Young and Undocumented: The Impacts of Legal Status on the Incorporation of Immigrant Young Adults in California
- Author(s): Patler, Caitlin Cassidy
- Advisor(s): Waldinger, Roger
- Zhou, Min
- et al.
This dissertation investigates a critical paradox of contemporary U.S. immigration policy. On one hand, undocumented immigrants are legally excludable from the state, blocked from formal economic integration, and socially stigmatized. Yet they also have rights such as access to K-12 education for undocumented children. How do undocumented young adults experience this incomplete inclusion and what does it mean for their integration? What impacts does legal status have on their educational outcomes and social network formation? What tactics do they employ as they struggle for more formal inclusion? I seek to answer these questions in three empirical chapters. The first two empirical chapters draw principally from in-depth interviews with undocumented young adults in Los Angeles, as well as two samples of the 2011-12 California Young Adult Study: a random sample of 1.5-generation and second generation Latinos, and a listed sample of participants of immigrant student organizations. The final empirical chapter analyzes 125 anti-deportation campaigns led by national undocumented youth organizations.

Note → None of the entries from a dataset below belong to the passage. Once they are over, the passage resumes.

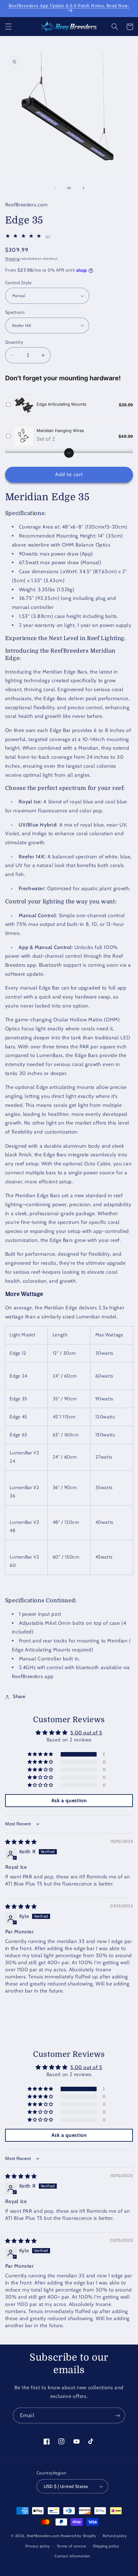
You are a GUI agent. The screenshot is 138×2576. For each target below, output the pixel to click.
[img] (21, 1842)
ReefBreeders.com (43, 2536)
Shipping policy (106, 2546)
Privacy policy (37, 2546)
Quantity (14, 342)
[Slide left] (54, 188)
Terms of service (71, 2546)
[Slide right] (83, 188)
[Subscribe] (117, 2415)
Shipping (12, 259)
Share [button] (19, 1696)
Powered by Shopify (78, 2536)
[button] (8, 26)
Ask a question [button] (69, 1800)
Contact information (72, 2556)
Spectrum (14, 312)
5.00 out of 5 (86, 1733)
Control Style (18, 282)
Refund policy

Chapter two examines the educational impacts of legal status on young adults. Regression analysis reveals that undocumented youth face a penalty in educational outcomes, compared to their citizen peers, even after controlling for socioeconomic background and high school tracking. However, other non-citizen youth also face educational disadvantage, suggesting both undocumented disadvantage and citizenship advantage. Chapter three argues that the everyday experience of "illegality" comes to structure the social network formation and comfort in accessing school-based resources early in adolescence, even for members of immigrant rights organizations. However, I also find that the presence of other undocumented youth in the extended social network becomes a critical resource for navigating formal exclusion. Chapter four explores how some undocumented youth have resisted exclusion in much more public ways. I show how immigrant youth organizations advocate for young adults in deportation proceedings by deploying ideologies of citizenship that emphasize acculturation, civic engagement, and innocence. However, anti-deportation campaigns remain bounded by the government's priorities for deportation, emphasizing a version of citizenship that may ultimately exclude many other immigrants.
Ultimately, I argue that existing assimilation theories, in their focus on social structures and shared group characteristics, do not fully account for the experiences of legal status at the individual level. I conclude that the incorporation of undocumented young adults remains incomplete, in ways that are enforced explicitly by laws and experienced by undocumented youth both directly and implicitly within schools and social networks. While some youth alter the course of their daily lives in order to avoid discovery, others find themselves making a claim against exclusion based on social citizenship, membership and belonging.